L'édito de Pascal Boniface

« Nos chers espions en Afrique » – 3 questions à Thomas Hofnung et Antoine Glaser

Édito
8 octobre 2018
Le point de vue de Pascal Boniface
Antoine Glaser est journaliste et spécialiste de l’Afrique. Thomas Hofnung est journaliste à The Conversation-France et spécialiste de l’Afrique et des questions de défense. Ils répondent à mes questions à l’occasion de la parution de l’ouvrage « Nos chers espions en Afrique », aux éditions Fayard.

Les services français, autrefois inégalés en Afrique, ont-ils désormais affaire à une rude concurrence ?

L’époque où ils détenaient une sorte de monopole, sinon une forme de suprématie, dans ce que l’on a appelé le « pré carré » francophone, autrement dit les anciennes colonies françaises, est bien révolue. L’Afrique s’est mondialisée depuis la fin de la fin de la guerre froide, et dans leurs anciennes chasses gardées, les services hexagonaux doivent compter avec des concurrents de plus en plus actifs sur le continent. Les Britanniques, Histoire oblige, ont toujours été dans le paysage. Les Américains, qui sont de plus en plus présents militairement, quoi que de manière discrète, ont également besoin de renforcer leurs services de renseignement.
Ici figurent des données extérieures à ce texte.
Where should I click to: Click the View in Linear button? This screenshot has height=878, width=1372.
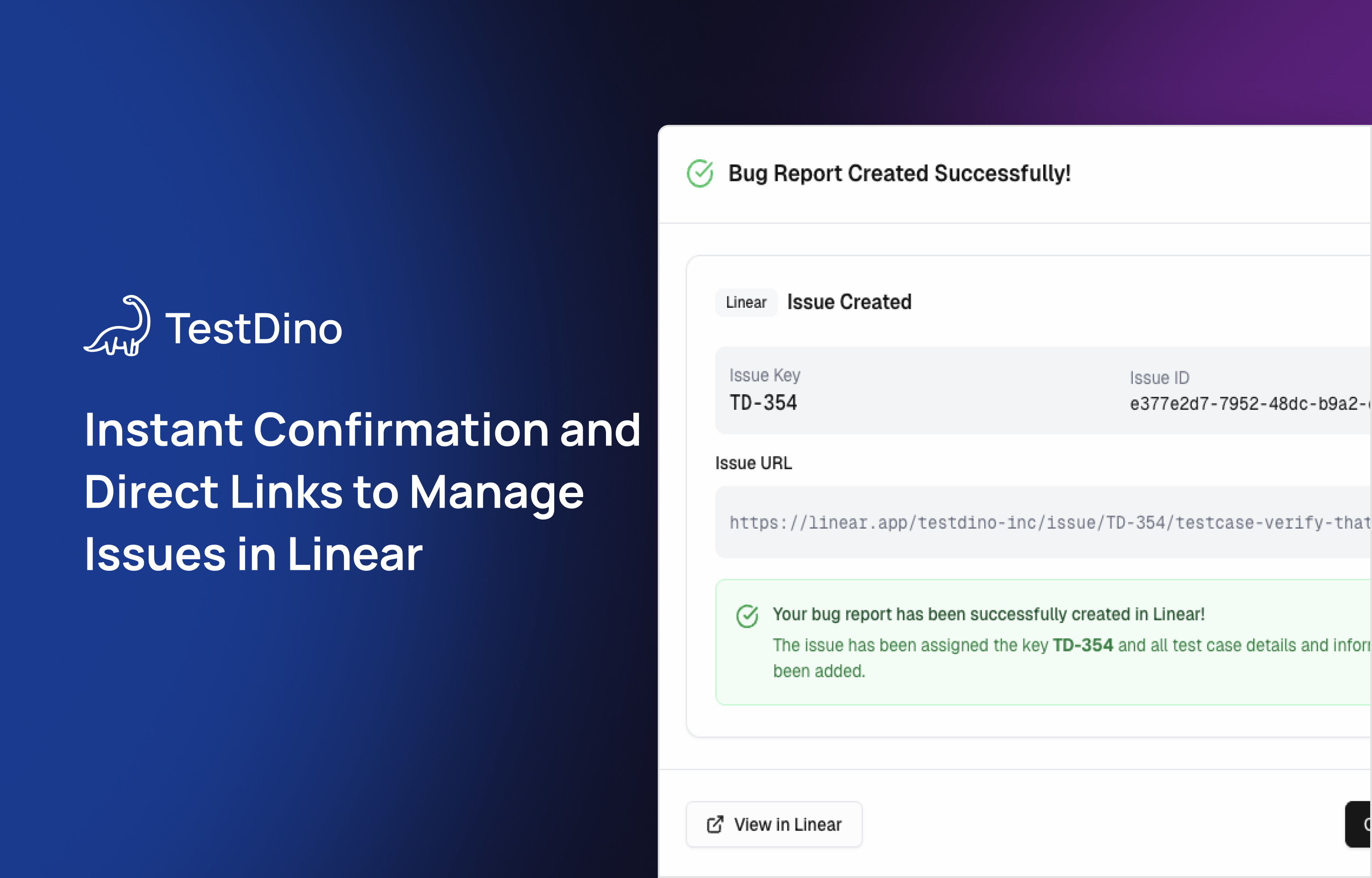click(x=773, y=824)
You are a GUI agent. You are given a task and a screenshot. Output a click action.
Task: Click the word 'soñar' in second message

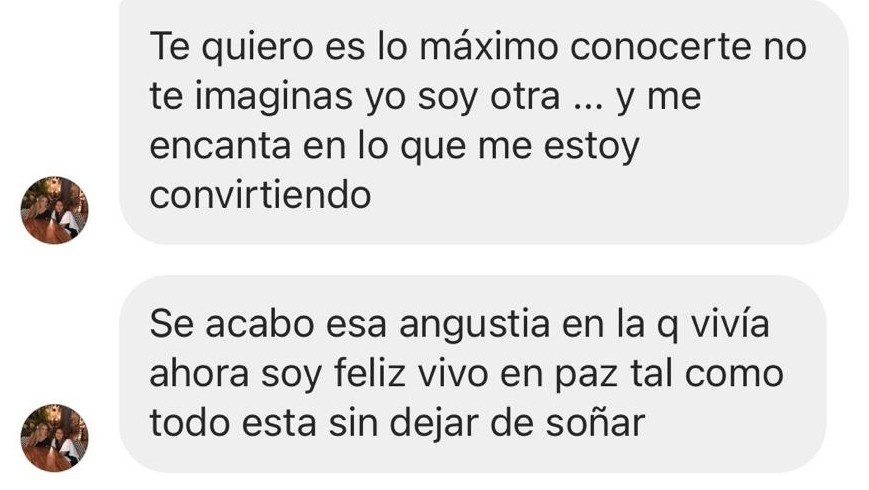pos(595,423)
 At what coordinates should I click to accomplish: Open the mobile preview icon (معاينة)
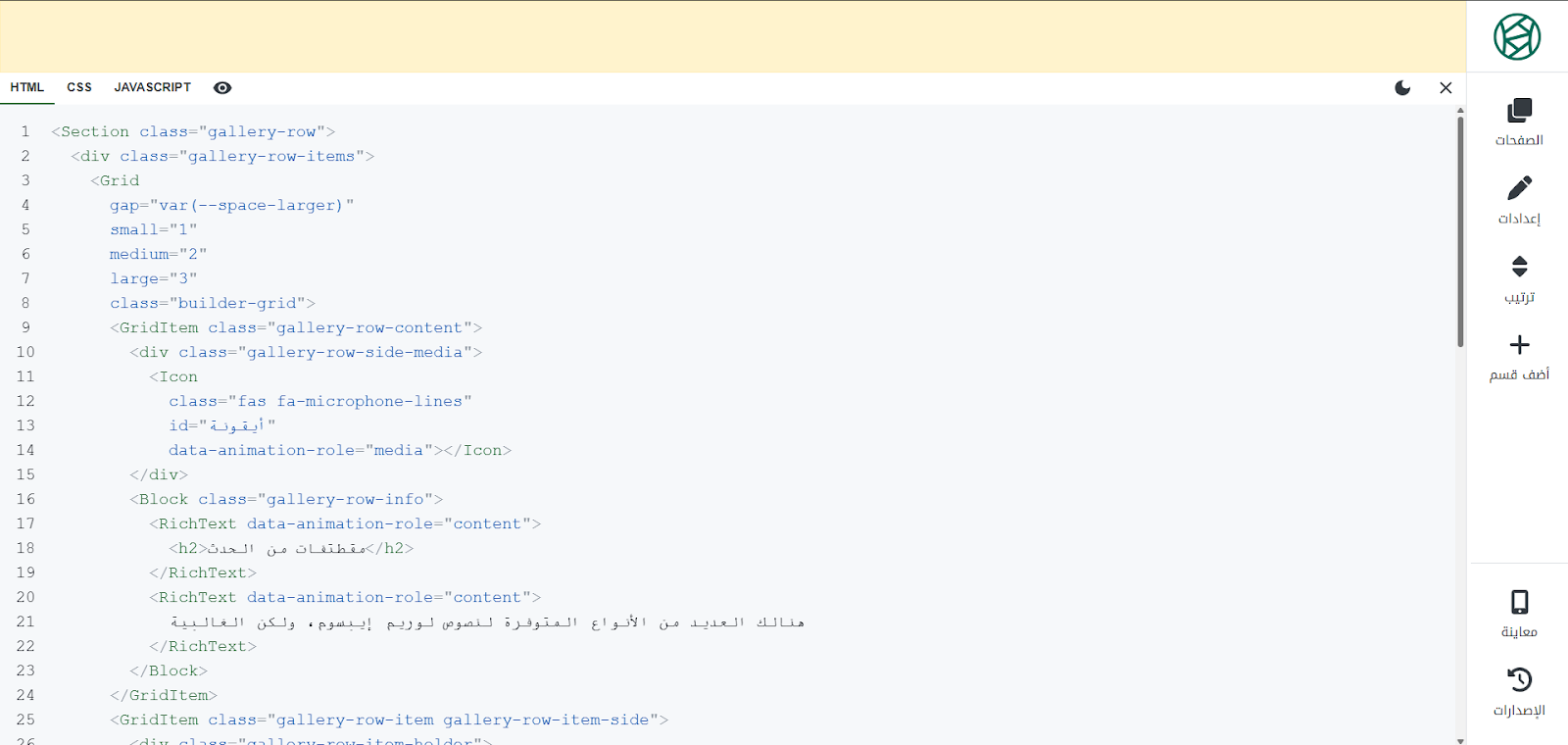[1519, 602]
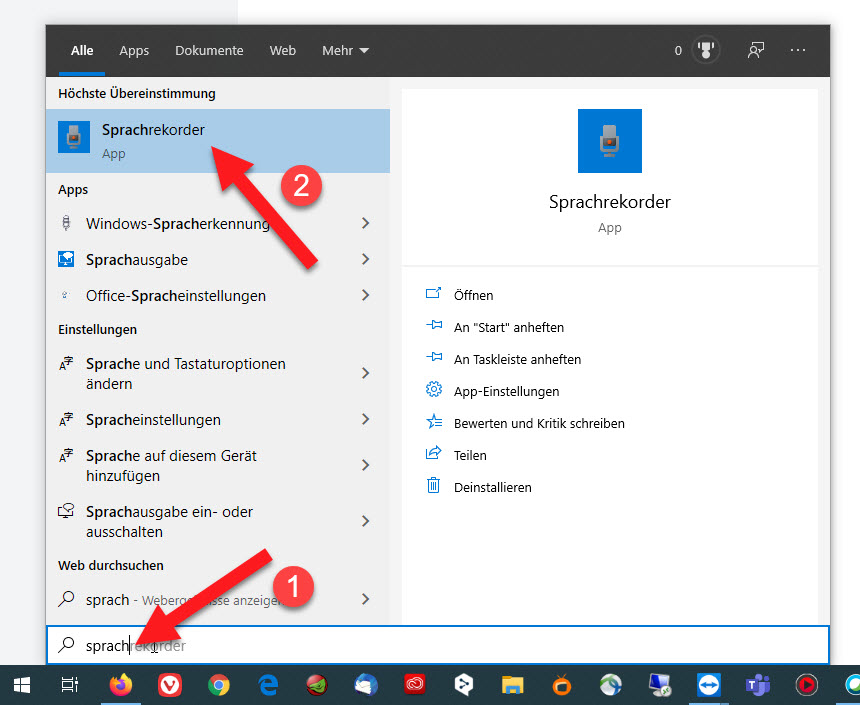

Jusqu’à récemment, les Chinois s’occupaient avant tout de conquérir des parts de marché, en jouant sur la carte de la neutralité politique. Mais lors de la chute de Robert Mugabe au Zimbabwe, on a bien vu qu’ils faisaient de la politique, donc du renseignement. D’ailleurs, comme nous le racontons dans le livre, la Direction générale de la sécurité extérieure (DGSE) veille à ce que ses alliés sur le continent n’achètent pas du matériel d’écoute chinois, qui – outre l’aspect business – permettrait à Pékin d’être directement renseignée à la source…

On assiste aussi, notamment en Centrafrique, au grand retour des Russes qui, comme chacun sait, disposent de services de renseignement très performants, et très entreprenants. Et puis n’oublions pas les Israéliens, qui détiennent quelques places fortes en Afrique, en particulier au Cameroun, où certains de leurs ex-officiers encadrent la garde présidentielle. La coopération est si forte que les officiers supérieurs locaux ont appris l’hébreu pour mieux communiquer !

Existe-t-il toujours une rivalité néfaste entre les services, notamment en ce qui concerne le partage d’informations ?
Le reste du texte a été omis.